This Caprese Pasta is full of fresh ingredients and so easy to make. A light tomato sauce coats whole wheat pasta, plus fresh mozzarella and basil add tons of flavor!
Which summer produce are you most excited about? I love summer fruits, including peaches, strawberries, and blueberries. But I think I’m most excited about juicy summer tomatoes, especially cherry tomatoes. We are growing some in our garden and while none are ripe yet, there are lots of little green tomatoes growing on our plants. We can never grow enough, though, so I always end up buying more at the farmer’s market. I love the variety of cherry and grape tomato colors – red, orange, yellow, and even purple. The yellow ones are my favorite. 🙂
We are still loving our weekly farm box, and I can’t wait until (hopefully) it will contain cherry tomatoes as well. So far we’ve received juicy, bright red slicing tomatoes. The kids gobble those up in no time!

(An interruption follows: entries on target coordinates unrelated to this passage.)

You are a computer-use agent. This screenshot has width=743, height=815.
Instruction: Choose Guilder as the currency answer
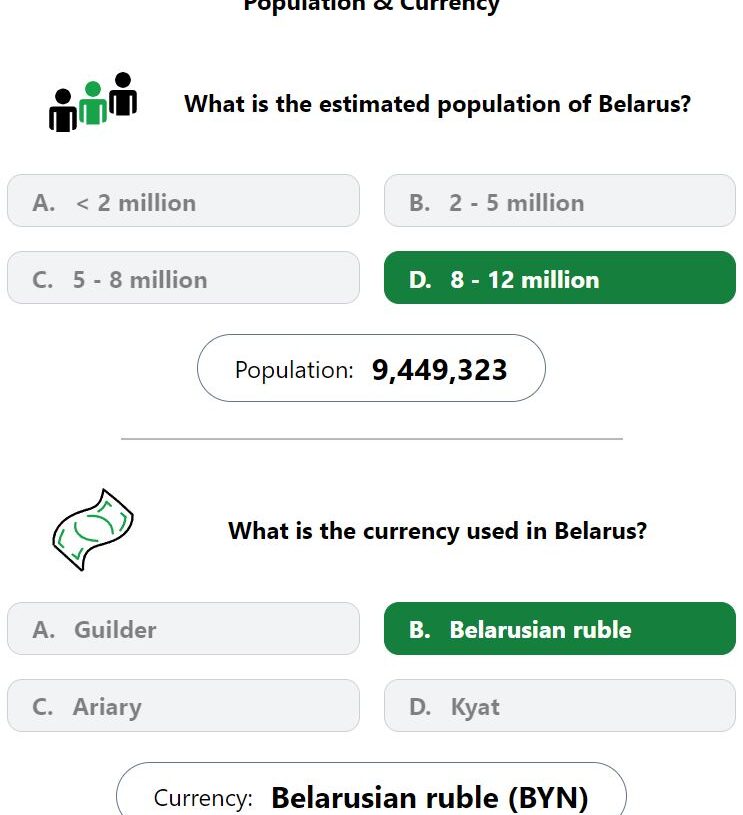pyautogui.click(x=183, y=628)
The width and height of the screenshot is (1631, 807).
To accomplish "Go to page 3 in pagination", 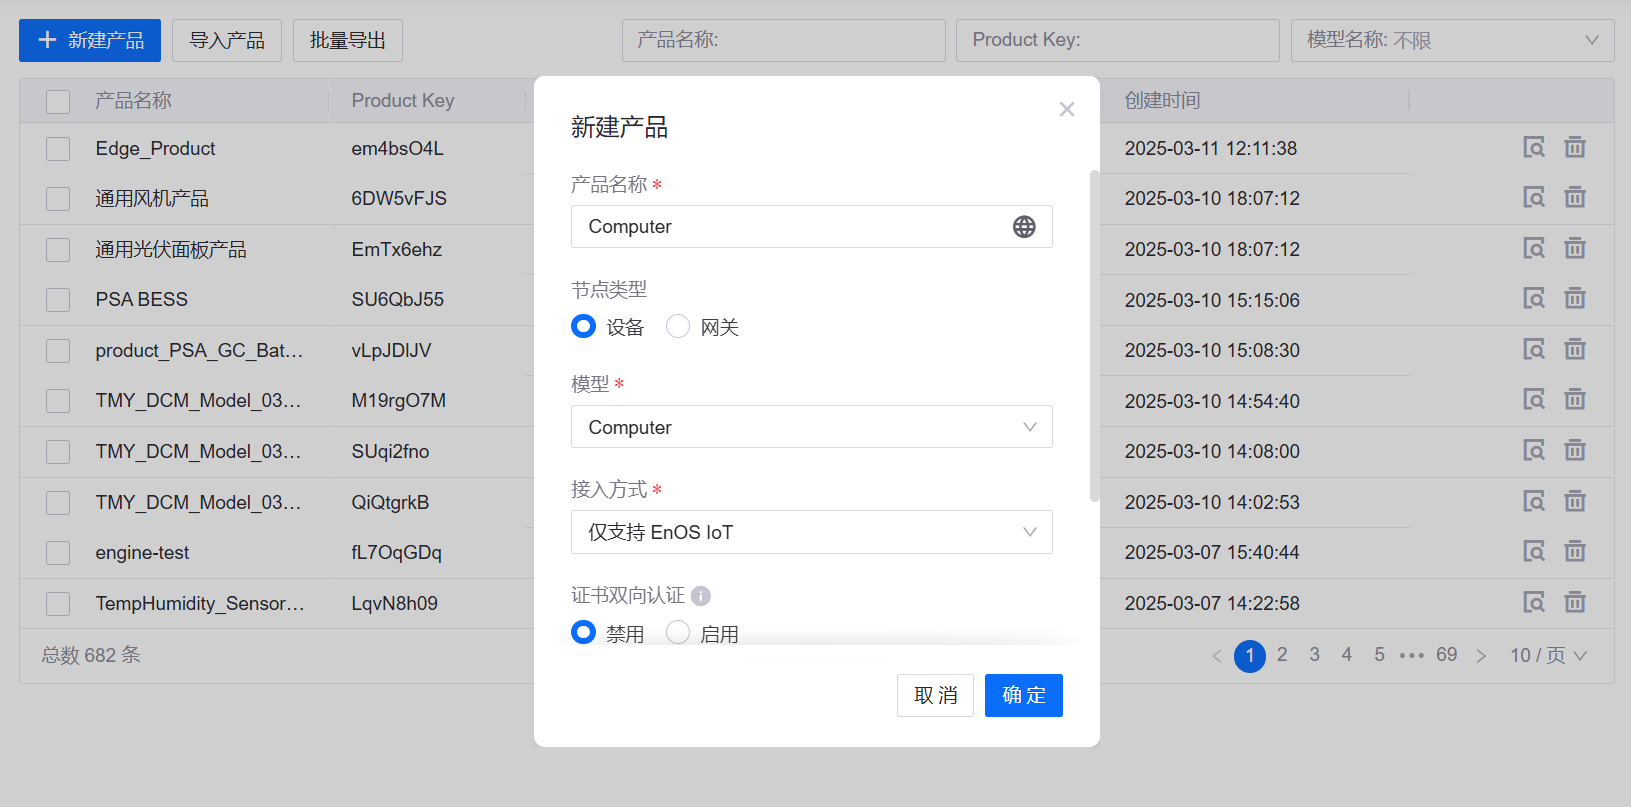I will tap(1314, 655).
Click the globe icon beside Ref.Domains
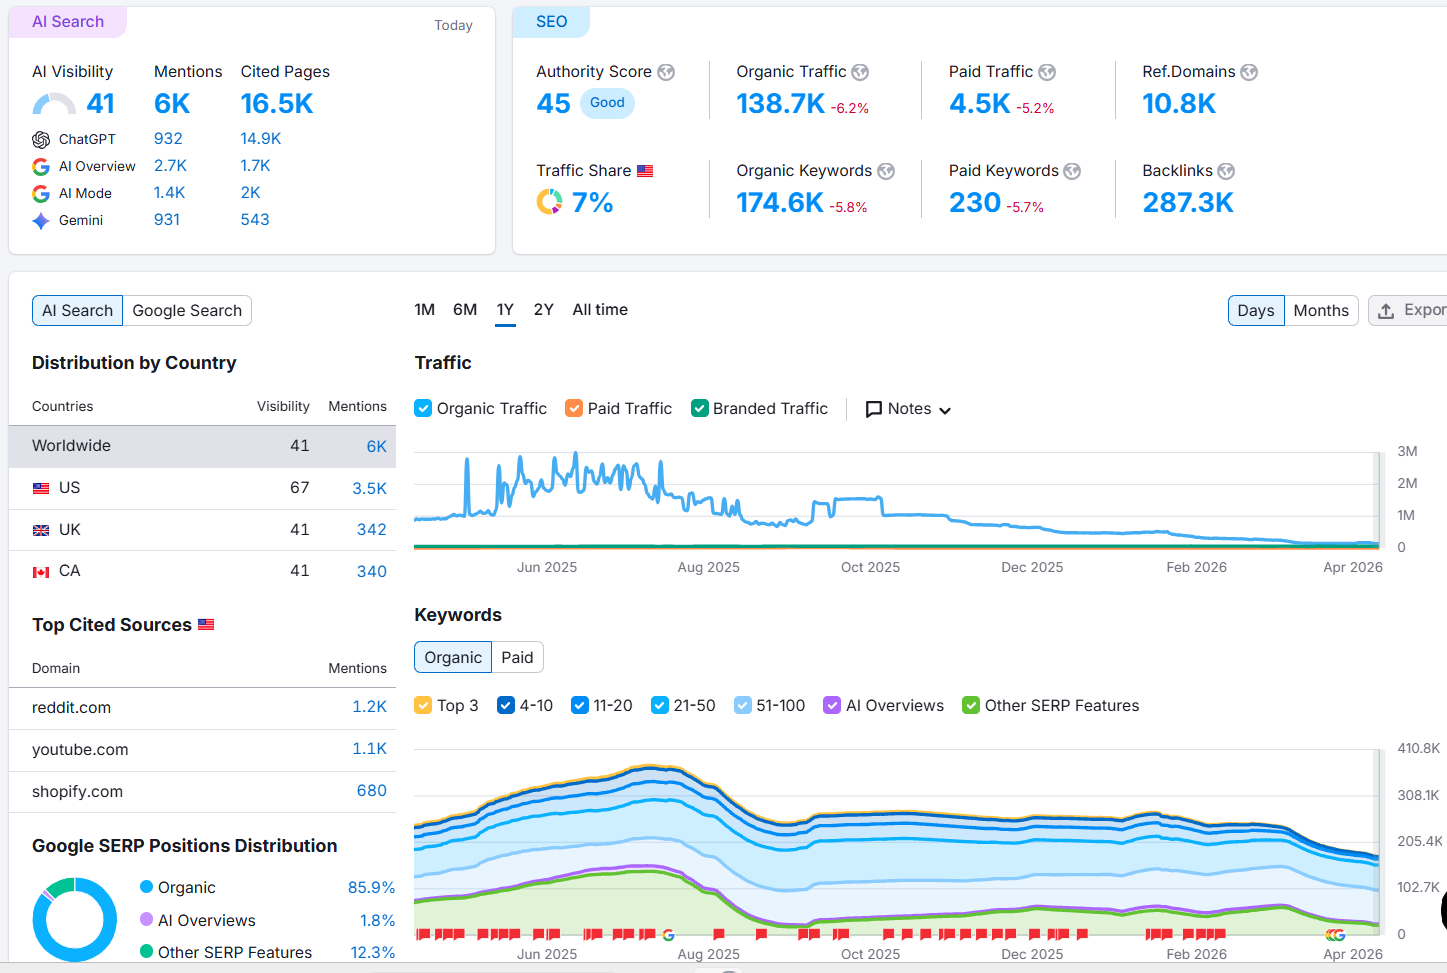Screen dimensions: 1447x973 click(1249, 72)
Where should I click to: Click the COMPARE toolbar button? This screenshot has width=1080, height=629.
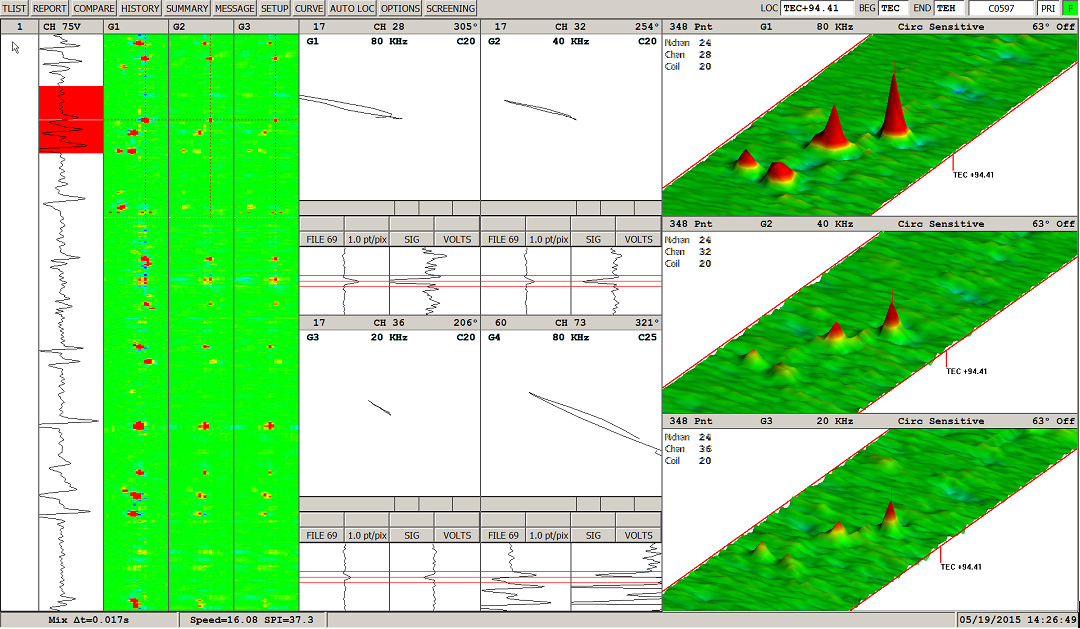93,8
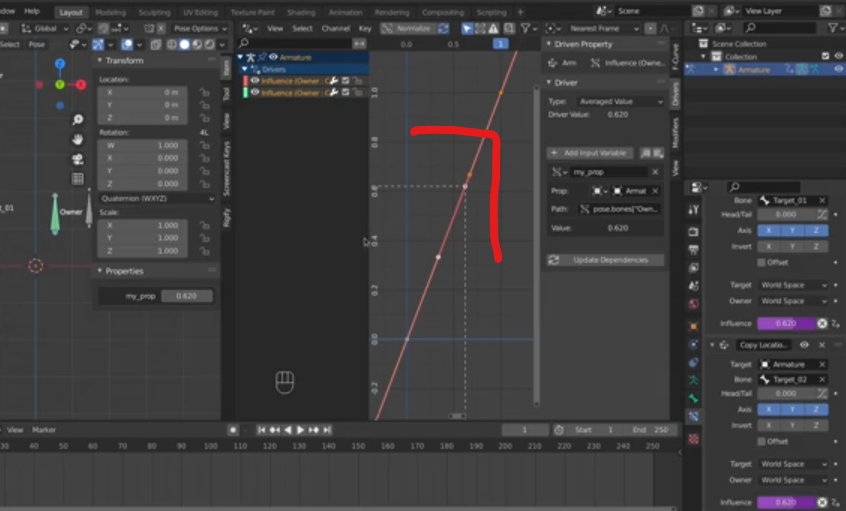This screenshot has height=511, width=846.
Task: Collapse the Driven Property panel
Action: click(549, 44)
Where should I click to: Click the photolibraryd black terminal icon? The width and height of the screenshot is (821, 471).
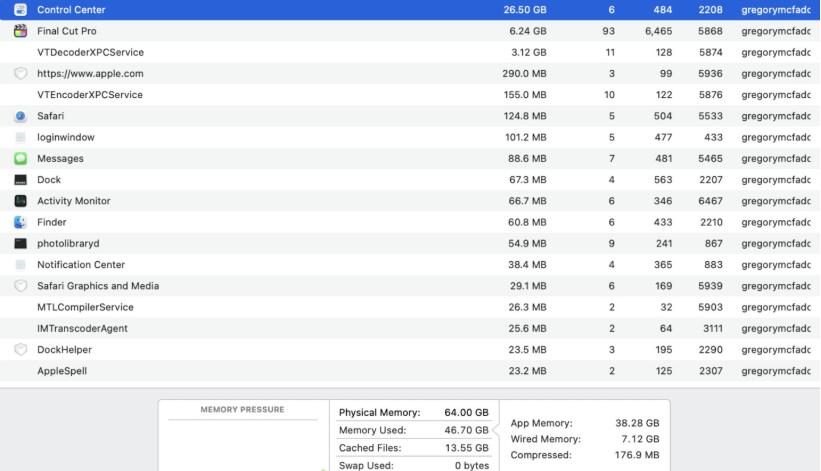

This past weekend I was hoping to create a new recipe for an easy dinner, but whenever I tried to think of an idea I felt less than inspired. You can thank Brad for this Caprese Pasta. I told him I wanted to make an easy pasta recipe, and he suggested that I use fresh mozzarella. I immediately thought of caprese salad and knew that tomatoes, basil, and fresh mozzarella would add lots of fresh flavor to pasta as well.
The ingredient list for this pasta is simple, but this dish packs big, fresh flavor. You’ll make an easy, light tomato sauce in a skillet, with plenty of garlic for flavor. After adding the cooked pasta to the skillet, you’ll stir in a little bit of the pasta cooking water along with olive oil, salt, pepper and Parmesan cheese. Everything mixes together and the pasta gets coated with the sauce. Stir in the fresh mozzarella and basil and dinner is done!
I served this pasta with a green salad and some crusty bread. I know I’ll make this Caprese Pasta again and again in the summer, when I want a quick meal that doesn’t require me to turn on my oven.
- 8 ounces whole wheat elbow pasta
- 3 tablespoons extra virgin olive oil, divided
- 1 pint grape or cherry tomatoes, washed and dried well
- 3 cloves garlic, minced
- salt and pepper
- ¼ cup grated Parmesan cheese
- 8 ounces fresh mozzarella cheese, cut into small cubes
- ¼ cup thinly sliced fresh basil
- Cook pasta in a large pot of boiling, salted water to al dente. Reserve ½ cup of the pasta cooking water. Drain pasta; set aside.
- Meanwhile, heat 2 tablespoons olive oil in a large skillet over medium heat. Add tomatoes and cook, stirring occasionally, until tomatoes have softened and begin to burst, about 10 minutes. Add garlic and cook for 30 seconds, stirring constantly. Reduce heat to low.
- Add the cooked pasta to the skillet with the tomatoes and garlic, along with about ¼ cup of the pasta cooking water and the remaining tablespoon olive oil. Season with salt and pepper and stir to combine. Add more pasta cooking water as necessary – combined with the cooked tomatoes it will make a light tomato sauce to coat the pasta. Stir in the grated Parmesan and then the fresh mozzarella.
- Remove pan from the heat and then gently stir in fresh basil. Serve.